# Exercise requirements
Transcribe each record below character for character.

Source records
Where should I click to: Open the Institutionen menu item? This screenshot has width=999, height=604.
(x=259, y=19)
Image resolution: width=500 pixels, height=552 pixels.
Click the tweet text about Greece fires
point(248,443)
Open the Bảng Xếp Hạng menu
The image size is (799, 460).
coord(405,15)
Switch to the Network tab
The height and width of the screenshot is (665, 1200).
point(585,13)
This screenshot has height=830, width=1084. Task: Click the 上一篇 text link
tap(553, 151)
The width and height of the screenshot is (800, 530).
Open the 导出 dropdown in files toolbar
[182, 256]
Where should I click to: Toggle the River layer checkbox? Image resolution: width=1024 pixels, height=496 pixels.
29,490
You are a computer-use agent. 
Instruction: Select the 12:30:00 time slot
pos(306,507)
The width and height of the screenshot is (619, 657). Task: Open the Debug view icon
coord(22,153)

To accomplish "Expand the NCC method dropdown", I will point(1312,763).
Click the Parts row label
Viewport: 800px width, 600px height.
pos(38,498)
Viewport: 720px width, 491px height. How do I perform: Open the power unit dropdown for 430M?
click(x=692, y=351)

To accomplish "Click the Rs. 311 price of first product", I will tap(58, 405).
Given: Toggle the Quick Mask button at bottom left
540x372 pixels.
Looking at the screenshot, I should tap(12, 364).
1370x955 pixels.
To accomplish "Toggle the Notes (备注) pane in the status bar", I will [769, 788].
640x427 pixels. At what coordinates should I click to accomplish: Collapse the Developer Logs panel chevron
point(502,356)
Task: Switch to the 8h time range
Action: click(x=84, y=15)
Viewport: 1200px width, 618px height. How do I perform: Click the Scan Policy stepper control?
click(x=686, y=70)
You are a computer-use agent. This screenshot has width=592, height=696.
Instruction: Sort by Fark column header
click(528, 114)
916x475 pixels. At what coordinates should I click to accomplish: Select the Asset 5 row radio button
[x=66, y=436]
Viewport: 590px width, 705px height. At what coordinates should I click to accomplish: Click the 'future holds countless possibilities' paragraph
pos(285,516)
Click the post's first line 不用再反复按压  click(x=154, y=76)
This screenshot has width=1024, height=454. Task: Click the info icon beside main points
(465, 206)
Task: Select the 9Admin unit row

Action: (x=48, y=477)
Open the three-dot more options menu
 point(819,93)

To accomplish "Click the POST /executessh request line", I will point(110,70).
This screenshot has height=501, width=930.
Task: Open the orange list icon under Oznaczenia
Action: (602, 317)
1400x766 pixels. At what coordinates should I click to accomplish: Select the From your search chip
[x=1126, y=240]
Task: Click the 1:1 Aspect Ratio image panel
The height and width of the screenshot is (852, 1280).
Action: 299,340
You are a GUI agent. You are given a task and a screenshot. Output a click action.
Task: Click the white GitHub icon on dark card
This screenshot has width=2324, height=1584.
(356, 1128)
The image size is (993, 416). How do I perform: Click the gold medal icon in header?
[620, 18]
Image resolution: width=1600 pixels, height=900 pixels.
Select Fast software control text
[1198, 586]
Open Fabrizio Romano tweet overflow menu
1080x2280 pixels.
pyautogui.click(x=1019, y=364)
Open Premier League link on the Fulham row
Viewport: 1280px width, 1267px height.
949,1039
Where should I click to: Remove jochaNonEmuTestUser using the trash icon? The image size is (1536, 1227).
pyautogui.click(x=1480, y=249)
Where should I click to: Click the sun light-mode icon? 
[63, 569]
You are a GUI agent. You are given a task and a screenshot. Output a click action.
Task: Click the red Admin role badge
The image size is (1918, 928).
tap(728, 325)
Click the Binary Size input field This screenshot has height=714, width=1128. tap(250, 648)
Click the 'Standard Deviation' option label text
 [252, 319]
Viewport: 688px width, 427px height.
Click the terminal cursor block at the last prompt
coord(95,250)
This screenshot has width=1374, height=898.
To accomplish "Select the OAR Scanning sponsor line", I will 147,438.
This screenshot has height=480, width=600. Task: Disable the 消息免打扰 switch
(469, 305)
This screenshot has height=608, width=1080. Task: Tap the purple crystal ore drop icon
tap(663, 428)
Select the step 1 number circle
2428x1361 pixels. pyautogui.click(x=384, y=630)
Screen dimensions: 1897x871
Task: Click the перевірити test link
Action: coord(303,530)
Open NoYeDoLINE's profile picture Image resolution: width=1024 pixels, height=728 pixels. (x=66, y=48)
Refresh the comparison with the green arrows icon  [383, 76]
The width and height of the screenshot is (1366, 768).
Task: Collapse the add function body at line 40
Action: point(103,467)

# Written answer
Where should I click to: Open the Institutionen menu item? This screenshot has width=999, height=604.
(x=259, y=19)
Image resolution: width=500 pixels, height=552 pixels.
Click the tweet text about Greece fires
point(248,443)
Open the Bảng Xếp Hạng menu
The image size is (799, 460).
coord(405,15)
Switch to the Network tab
The height and width of the screenshot is (665, 1200).
point(585,13)
This screenshot has height=830, width=1084. Task: Click the 上一篇 text link
tap(553, 151)
The width and height of the screenshot is (800, 530).
Open the 导出 dropdown in files toolbar
[182, 256]
Where should I click to: Toggle the River layer checkbox? Image resolution: width=1024 pixels, height=496 pixels.
29,490
You are a computer-use agent. 
Instruction: Select the 12:30:00 time slot
pos(306,507)
The width and height of the screenshot is (619, 657). Task: Open the Debug view icon
coord(22,153)

To accomplish "Expand the NCC method dropdown", I will point(1312,763).
Click the Parts row label
Viewport: 800px width, 600px height.
pos(38,498)
Viewport: 720px width, 491px height. How do I perform: Open the power unit dropdown for 430M?
click(x=692, y=351)

To accomplish "Click the Rs. 311 price of first product", I will tap(58, 405).
Given: Toggle the Quick Mask button at bottom left
540x372 pixels.
Looking at the screenshot, I should tap(12, 364).
1370x955 pixels.
To accomplish "Toggle the Notes (备注) pane in the status bar", I will [769, 788].
640x427 pixels. At what coordinates should I click to accomplish: Collapse the Developer Logs panel chevron
point(502,356)
Task: Switch to the 8h time range
Action: click(x=84, y=15)
Viewport: 1200px width, 618px height. How do I perform: Click the Scan Policy stepper control?
click(x=686, y=70)
You are a computer-use agent. This screenshot has width=592, height=696.
Instruction: Sort by Fark column header
click(528, 114)
916x475 pixels. At what coordinates should I click to accomplish: Select the Asset 5 row radio button
[x=66, y=436]
Viewport: 590px width, 705px height. At what coordinates should I click to accomplish: Click the 'future holds countless possibilities' paragraph
pos(285,516)
Click the post's first line 不用再反复按压  click(x=154, y=76)
This screenshot has width=1024, height=454. Task: Click the info icon beside main points
(465, 206)
Task: Select the 9Admin unit row

Action: (x=48, y=477)
Open the three-dot more options menu
 point(819,93)

To accomplish "Click the POST /executessh request line", I will point(110,70).
This screenshot has height=501, width=930.
Task: Open the orange list icon under Oznaczenia
Action: (602, 317)
1400x766 pixels. At what coordinates should I click to accomplish: Select the From your search chip
[x=1126, y=240]
Task: Click the 1:1 Aspect Ratio image panel
The height and width of the screenshot is (852, 1280).
Action: 299,340
You are a GUI agent. You are given a task and a screenshot. Output a click action.
Task: Click the white GitHub icon on dark card
This screenshot has width=2324, height=1584.
(356, 1128)
The image size is (993, 416). How do I perform: Click the gold medal icon in header?
[620, 18]
Image resolution: width=1600 pixels, height=900 pixels.
Select Fast software control text
[1198, 586]
Open Fabrizio Romano tweet overflow menu
1080x2280 pixels.
pyautogui.click(x=1019, y=364)
Open Premier League link on the Fulham row
Viewport: 1280px width, 1267px height.
949,1039
Where should I click to: Remove jochaNonEmuTestUser using the trash icon? The image size is (1536, 1227).
pyautogui.click(x=1480, y=249)
Where should I click to: Click the sun light-mode icon? 
[63, 569]
You are a GUI agent. You are given a task and a screenshot. Output a click action.
Task: Click the red Admin role badge
The image size is (1918, 928).
tap(728, 325)
Click the Binary Size input field This screenshot has height=714, width=1128. tap(250, 648)
Click the 'Standard Deviation' option label text
 [252, 319]
Viewport: 688px width, 427px height.
Click the terminal cursor block at the last prompt
coord(95,250)
This screenshot has width=1374, height=898.
To accomplish "Select the OAR Scanning sponsor line", I will 147,438.
This screenshot has height=480, width=600. Task: Disable the 消息免打扰 switch
(469, 305)
This screenshot has height=608, width=1080. Task: Tap the purple crystal ore drop icon
tap(663, 428)
Select the step 1 number circle
2428x1361 pixels. pyautogui.click(x=384, y=630)
Screen dimensions: 1897x871
Task: Click the перевірити test link
Action: coord(303,530)
Open NoYeDoLINE's profile picture Image resolution: width=1024 pixels, height=728 pixels. (x=66, y=48)
Refresh the comparison with the green arrows icon  [383, 76]
The width and height of the screenshot is (1366, 768).
Task: Collapse the add function body at line 40
Action: point(103,467)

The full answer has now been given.